Wszyscy otrzymują 1000PD

Kael - 2009-05-02 18:35:03

Wszedłem do środka jaskini.
- Krew... ludzka i ...hmm... robactwo. Muszę sprawdzić co to jest.
Chciałem pozostać w ukryciu tak długo jak się dało. Na szczęście byłem przystosowany do ciemności przez co bez problemu mogłem poruszać się dalej bez pochodni. Po kilkuminutowym przeszukiwaniu jaskini doszedłem do miejsca w którym wyraźnie było widać ślady walki.
- Mhm...Zurak. Widzę ,że ktoś wiedział w jaki sposób go pokonać.
Rozejrzałem się po pomieszczeniu ,ale nie było tutaj nic co mogłoby przykuć moją uwagę. Ruszyłem w głąb jaskini...

Carney - 2009-05-02 18:42:12

...wtedy zauważyłeś cel swojej podróży. Już miałeś chwycić książkę, aż ktoś szarpnął cię za ramie.
- Podaj hasło.

Kael - 2009-05-02 20:48:49

Spojrzałem za siebie. Szorstki głos ponowił swoje słowa.
- Hasło powiadasz...dobrze ,więc.
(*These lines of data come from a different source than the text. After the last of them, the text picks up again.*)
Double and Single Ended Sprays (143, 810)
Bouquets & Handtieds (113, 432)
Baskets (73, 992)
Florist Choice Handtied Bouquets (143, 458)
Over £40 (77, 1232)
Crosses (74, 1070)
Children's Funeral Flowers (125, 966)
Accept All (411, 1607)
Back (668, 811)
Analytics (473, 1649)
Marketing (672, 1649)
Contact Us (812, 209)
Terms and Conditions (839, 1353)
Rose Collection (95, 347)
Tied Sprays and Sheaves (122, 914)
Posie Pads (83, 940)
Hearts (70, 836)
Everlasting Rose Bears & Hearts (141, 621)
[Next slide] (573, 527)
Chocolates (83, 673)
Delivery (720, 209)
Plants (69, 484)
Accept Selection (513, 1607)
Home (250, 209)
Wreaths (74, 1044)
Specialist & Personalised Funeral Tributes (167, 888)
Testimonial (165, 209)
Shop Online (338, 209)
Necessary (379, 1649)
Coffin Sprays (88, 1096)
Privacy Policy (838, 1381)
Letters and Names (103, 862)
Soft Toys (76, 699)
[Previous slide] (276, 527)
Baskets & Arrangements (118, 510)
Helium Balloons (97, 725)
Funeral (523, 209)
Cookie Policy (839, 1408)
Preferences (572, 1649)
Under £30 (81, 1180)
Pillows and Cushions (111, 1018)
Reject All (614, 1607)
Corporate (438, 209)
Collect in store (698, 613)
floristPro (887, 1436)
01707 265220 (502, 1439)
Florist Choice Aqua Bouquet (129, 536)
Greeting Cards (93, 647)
Podaj hasło. Jakim prawem mam ci ufać.
Mężczyzna wyglądał na nieco zdezorientowanego...

Carney - 2009-05-02 22:00:38

...ja, ja nie mogę. Mój mistrz mi zabronił. Kazał mi pozwolić dotknąć księgi tylko temu, kto zna hasło.

Kael - 2009-05-02 23:57:43

Wiedząc ,że łatwo można nim było manipulować uśmiechnąłem się.
- Hah. Mamy tego samego mistrza przyjacielu. Tak się składa ,że przysłał mnie po księgę ,ale co tam mam lepszy pomysł. Napijmy się. Zostało mi trochę krasnoludzkiego piwa...

Carney - 2009-05-03 00:46:23

- Ten, ja jestem... ten... nie lubię alkoholu... .

Kael - 2009-05-03 09:07:41

Byłem nieco zirytowany tą sytuacją.
- Dobra. W takim razie biorę książkę i wracam z nią do szefa. Jeśli ci się poszczęści nie wspomnę o tym ,że pytałeś mnie o hasło zrozumiano ?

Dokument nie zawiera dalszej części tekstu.